Hyperglycosylated hCG (hCG-H) is an over-glycosylated isoform of hCG that comprises up to 90% of total hCG measurable in serum and urine during the first 2–3 weeks of pregnancy when invasive trophoblast activity is at its highest — dropping to less than 5% of total hCG by the end of the first trimester. Functionally, hCG-H has been found to promote trophoblast invasion during early pregnancy and may play roles in immune cell modulation and endothelial function within the uterus.

HCG and Immune Cell Modulation Research

Research has confirmed that hCG not only regulates local immune cell numbers at the implantation site but also drives these cells to adopt a unique phenotype with the aim to support and protect the developing fetus — findings that have informed research into hCG’s role in idiopathic infertility, recurrent miscarriage, and immunological tolerance of the semi-allogeneic embryo.

HCG and Male Reproductive Research

Research has confirmed the utility of hCG in pre-clinical models of male hypogonadism driven by impaired HPG axis signalling — including conditions where exogenous hormone exposure has suppressed pulsatile GnRH and LH secretion, reducing Leydig cell testosterone output and intratesticular testosterone levels. These models have used hCG as a direct LHCGR agonist to study HPG axis recovery and spermatogenesis restoration.
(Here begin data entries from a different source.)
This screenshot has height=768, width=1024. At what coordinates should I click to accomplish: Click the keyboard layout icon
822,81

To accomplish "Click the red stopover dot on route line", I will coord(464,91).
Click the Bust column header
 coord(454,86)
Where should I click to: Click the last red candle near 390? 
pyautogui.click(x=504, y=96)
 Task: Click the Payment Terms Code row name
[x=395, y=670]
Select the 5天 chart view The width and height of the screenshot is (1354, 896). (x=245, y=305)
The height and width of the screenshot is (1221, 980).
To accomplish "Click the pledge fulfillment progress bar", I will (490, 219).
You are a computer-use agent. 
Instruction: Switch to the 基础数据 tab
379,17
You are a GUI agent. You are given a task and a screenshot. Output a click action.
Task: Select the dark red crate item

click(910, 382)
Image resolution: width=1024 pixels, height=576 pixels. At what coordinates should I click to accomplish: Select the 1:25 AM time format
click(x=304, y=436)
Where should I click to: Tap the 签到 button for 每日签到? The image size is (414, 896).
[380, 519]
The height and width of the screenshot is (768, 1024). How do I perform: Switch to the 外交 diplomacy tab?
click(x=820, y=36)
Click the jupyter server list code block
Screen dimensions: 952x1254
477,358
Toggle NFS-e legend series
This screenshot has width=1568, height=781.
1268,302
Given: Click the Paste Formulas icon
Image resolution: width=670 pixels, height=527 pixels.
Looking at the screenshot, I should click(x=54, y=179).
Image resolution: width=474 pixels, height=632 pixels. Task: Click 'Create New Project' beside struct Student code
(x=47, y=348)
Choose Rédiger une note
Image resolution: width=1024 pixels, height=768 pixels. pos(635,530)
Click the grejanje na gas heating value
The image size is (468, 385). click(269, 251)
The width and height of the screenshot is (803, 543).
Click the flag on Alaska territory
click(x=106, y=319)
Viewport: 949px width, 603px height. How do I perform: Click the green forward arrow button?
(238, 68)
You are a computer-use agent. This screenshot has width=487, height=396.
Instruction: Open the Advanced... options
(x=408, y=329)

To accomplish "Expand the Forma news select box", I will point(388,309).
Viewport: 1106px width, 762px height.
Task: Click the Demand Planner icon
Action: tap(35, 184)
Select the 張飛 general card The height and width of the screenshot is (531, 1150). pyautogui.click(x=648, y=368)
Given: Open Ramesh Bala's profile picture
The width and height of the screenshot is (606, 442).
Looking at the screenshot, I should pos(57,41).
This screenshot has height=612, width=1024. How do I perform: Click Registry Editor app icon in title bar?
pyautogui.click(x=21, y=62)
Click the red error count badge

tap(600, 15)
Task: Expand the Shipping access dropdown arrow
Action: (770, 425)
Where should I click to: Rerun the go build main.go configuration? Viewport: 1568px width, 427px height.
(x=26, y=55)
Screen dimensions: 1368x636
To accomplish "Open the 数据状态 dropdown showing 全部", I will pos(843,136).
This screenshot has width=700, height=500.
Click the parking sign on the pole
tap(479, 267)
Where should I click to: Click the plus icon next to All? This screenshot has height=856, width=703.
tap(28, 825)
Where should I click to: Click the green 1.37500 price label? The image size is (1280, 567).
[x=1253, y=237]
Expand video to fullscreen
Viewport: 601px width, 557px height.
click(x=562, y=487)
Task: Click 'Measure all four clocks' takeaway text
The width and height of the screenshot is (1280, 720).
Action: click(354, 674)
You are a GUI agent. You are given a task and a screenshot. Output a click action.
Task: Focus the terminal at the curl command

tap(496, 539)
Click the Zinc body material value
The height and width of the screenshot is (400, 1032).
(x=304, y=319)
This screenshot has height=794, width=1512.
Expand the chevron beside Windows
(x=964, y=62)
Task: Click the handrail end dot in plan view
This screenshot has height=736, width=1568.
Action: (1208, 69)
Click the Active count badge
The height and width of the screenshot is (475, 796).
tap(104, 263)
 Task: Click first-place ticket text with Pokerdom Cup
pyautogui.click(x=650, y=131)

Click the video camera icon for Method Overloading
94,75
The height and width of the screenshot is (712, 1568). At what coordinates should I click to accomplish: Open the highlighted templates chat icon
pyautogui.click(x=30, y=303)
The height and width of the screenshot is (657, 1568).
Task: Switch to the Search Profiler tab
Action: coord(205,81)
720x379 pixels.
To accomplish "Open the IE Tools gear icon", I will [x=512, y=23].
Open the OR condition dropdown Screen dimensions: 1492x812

What Do Studies Say About HCG?

HCG has one of the most extensive and diverse published research profiles of any naturally occurring hormone, with peer-reviewed literature spanning reproductive endocrinology, developmental biology, immunology, and clinical research.

HCG and LH: Not Equivalent in Signalling

A landmark review in Endocrine Reviews concluded that the long-assumed equivalence of LH and hCG has been disproved by accumulating in vitro and clinical evidence, highlighting their sex-specific functions. HCG displays notably greater cAMP/PKA-mediated steroidogenic and pro-apoptotic potential compared to LH, and Leydig cell in vitro exposure to hCG results in qualitatively similar but quantitatively distinct cAMP/PKA and pERK1/2 activation patterns.

HCG and Fetal Leydig Cell Development Research

Research has confirmed that hCG plays a larger role than fetal pituitary LH in testosterone production by Leydig cells during early fetal development, with the LHCGR not detected in fetal Leydig cells until 10–12 weeks after conception. Testosterone produced in response to hCG is responsible for virilisation of the reproductive tract and promotion of the ductus deferens, epididymides, seminal vesicles, and ejaculatory ducts.

HCG and Trophoblast Invasion Research

Research has confirmed that first-trimester human trophoblastic cells — specifically extravillous cytotrophoblasts (CTBs) — both express hCG/LH receptors and present an invasive phenotype, establishing an autocrine/paracrine role for hCG in regulating the trophoblast invasion that is essential for blastocyst implantation and subsequent placentation.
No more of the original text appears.